Missions can be automated as well - currently there are at least two mission running bots on the market (both are free & sourcecode is publicly available but they require subscription-based software to work).
The one I had a closer look at seems to have a few limitations (purely drone based setups don't work well, omni tank is required) but is able to pick up missions, select suitable ammo, execute missions (including non-combat actions like fetching stuff from cans), warp into safety when tank or capacitor is low, prioritize tackling ships (and webbing ones if you run a speed tank), do looting and salvaging either on the fly (Marauders) or with a dedicated salvaging ship once the mission is completed, and hand in missions. Mission actions are read from XML files, if no specific actions have been defined the tool just waits 15s for aggression, then continues to clear the room, looks for the next acceleration gate and repeats until no acceleration gate is left. The mission definition XML files basically give a description of the mission actions like "kill every ship except for Kruul; kill Kruul; kill every ship that has spawned; shoot the Pleasure Hub but stop once attackers appear and kill these before resuming to shoot the Hub; loot the Damsel from one of the cargo cans; return home".
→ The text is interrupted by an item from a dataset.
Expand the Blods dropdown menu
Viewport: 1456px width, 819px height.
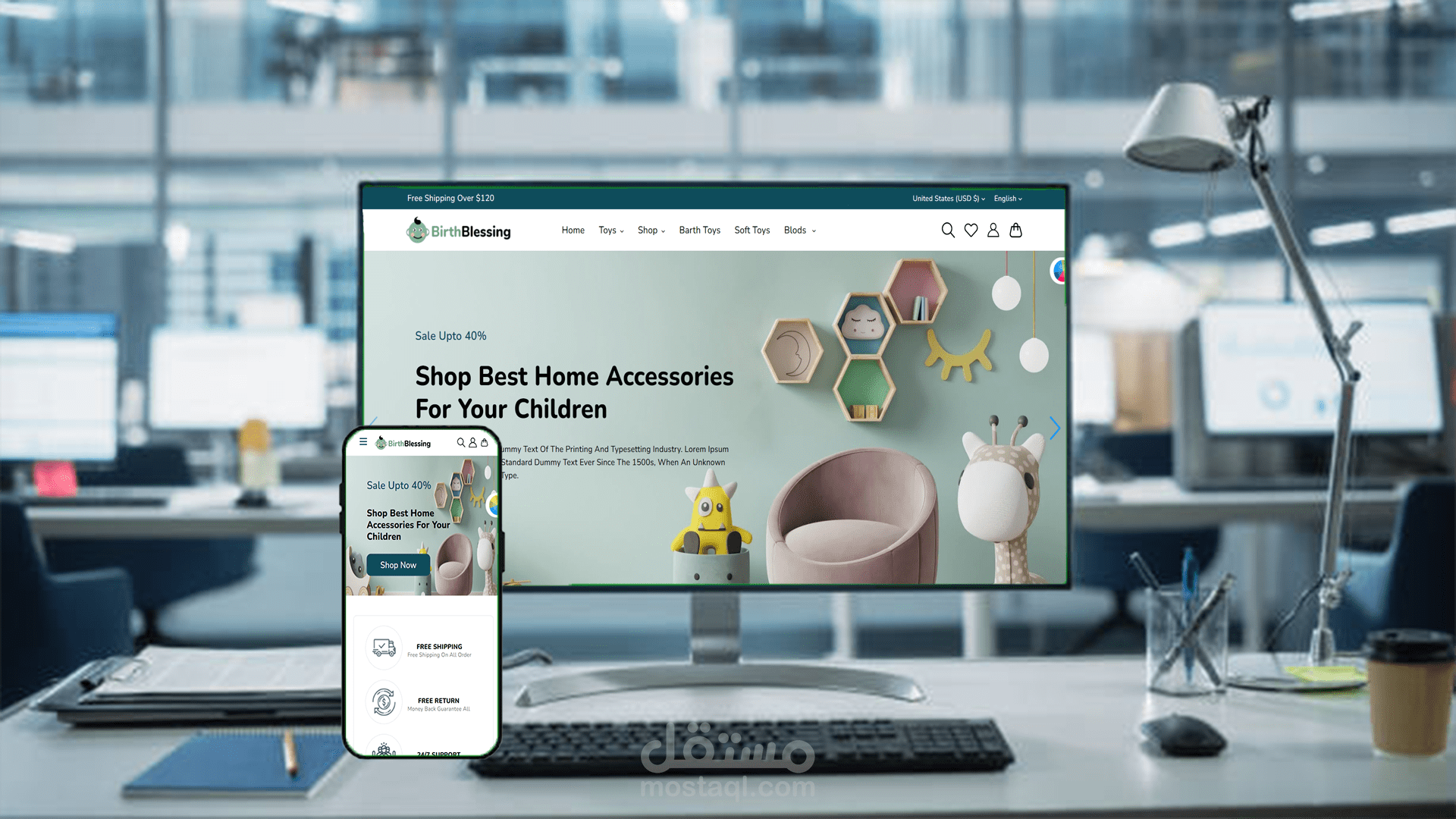800,230

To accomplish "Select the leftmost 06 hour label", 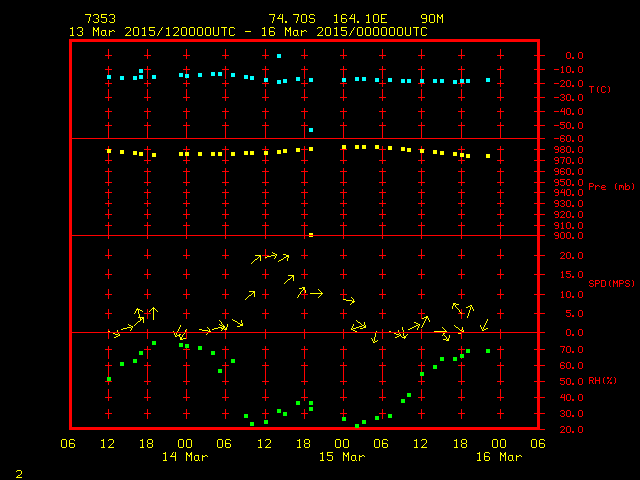I will [68, 444].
Typical ships seem to be Marauders and Tengus - a larger operation would obviously benefit from fleet boosting alts in the most common solar systems. Unlike ratting bots you can of course put any amount of mission bots into a single solar system without experiencing diminishing returns. On the other hand due to the "only omni-tanking" limitation fairly expensive ships and/or high SP characters seem to be required.
Mission running is done in deadspace pockets and as such much further from the public's eyes than belt mining. Therefore it is very hard to estimate how many people use mission bots - but the necessary software does exist and is only a google search away.
edit: as for actual pvp - there's no plausible reason why you couldn't automate large fleet pvp as long as FC orders are consistently relied through fleet broadcasts. "align there", "shoot this", "give this ship some RR", ... are all actions that could easily be executed by a bot.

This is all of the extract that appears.